---------- EXTRACTED INFORMATION ----------

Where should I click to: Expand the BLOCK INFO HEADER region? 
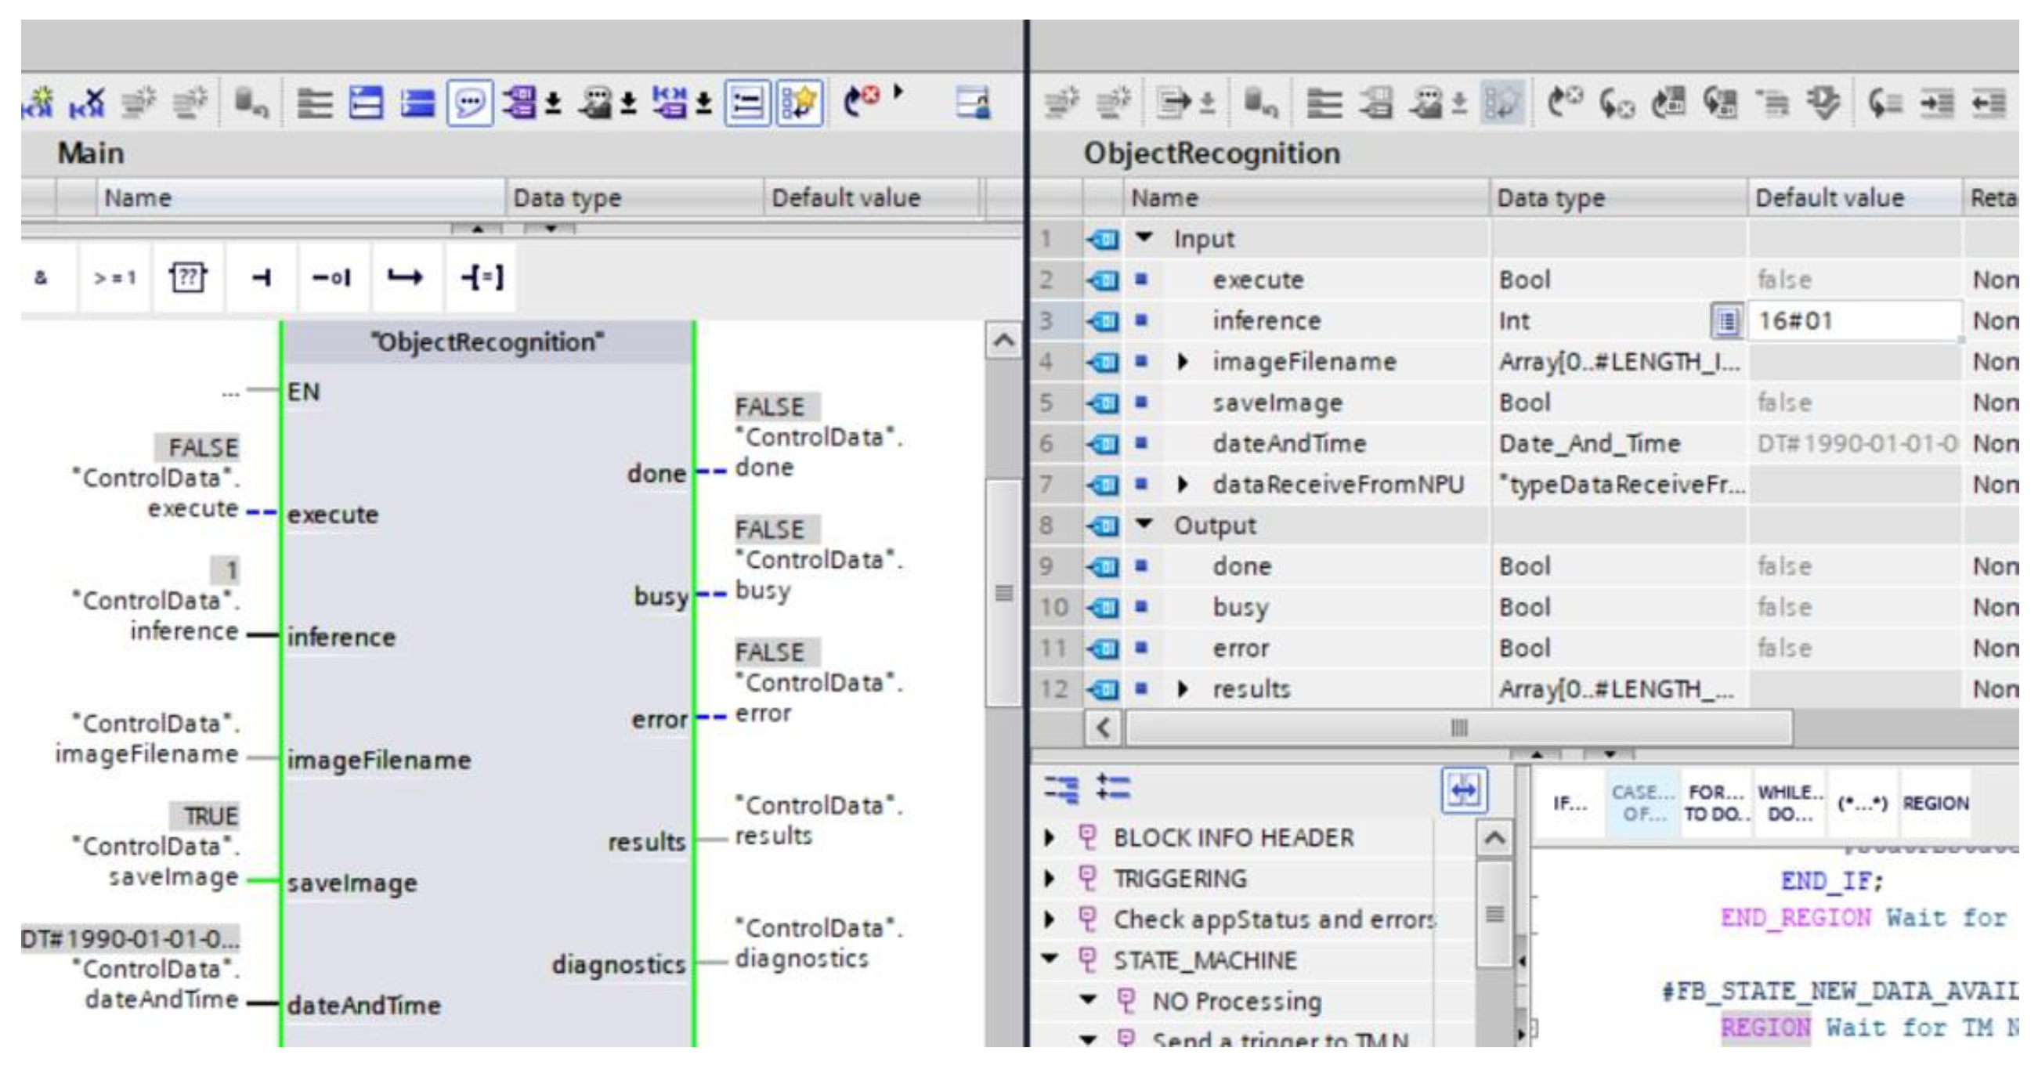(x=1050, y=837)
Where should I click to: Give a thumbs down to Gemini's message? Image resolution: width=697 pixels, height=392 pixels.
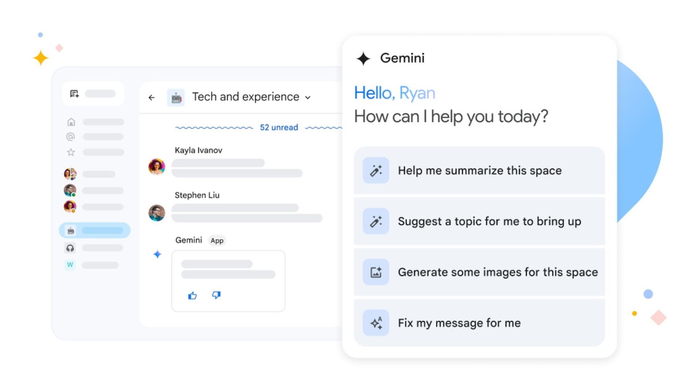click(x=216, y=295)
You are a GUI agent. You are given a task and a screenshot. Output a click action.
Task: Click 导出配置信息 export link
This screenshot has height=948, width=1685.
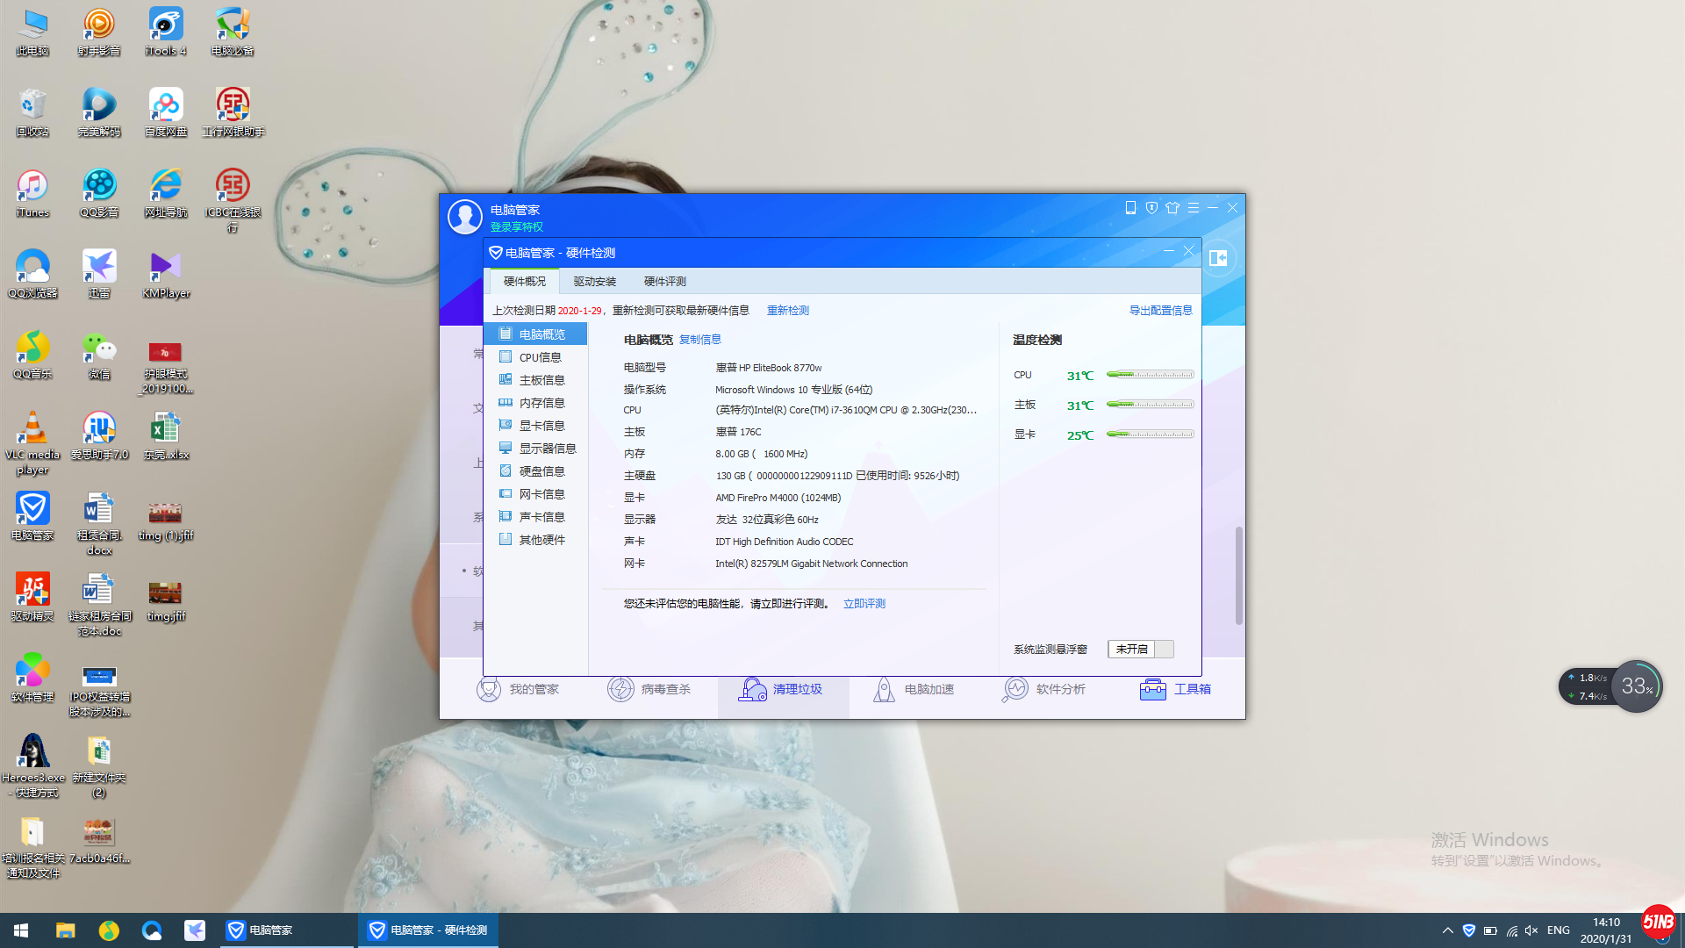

----------

> [EXERCISE DIRECTIONS] All of the data must be set down exactly, with no pictures included.

> [TASK SOLUTION]
Where should I click to: Expand the BLOCK INFO HEADER region? 
(x=1050, y=837)
Where should I click to: Give a thumbs down to Gemini's message? Image resolution: width=697 pixels, height=392 pixels.
click(x=216, y=295)
You are a GUI agent. You are given a task and a screenshot. Output a click action.
Task: Click 导出配置信息 export link
This screenshot has height=948, width=1685.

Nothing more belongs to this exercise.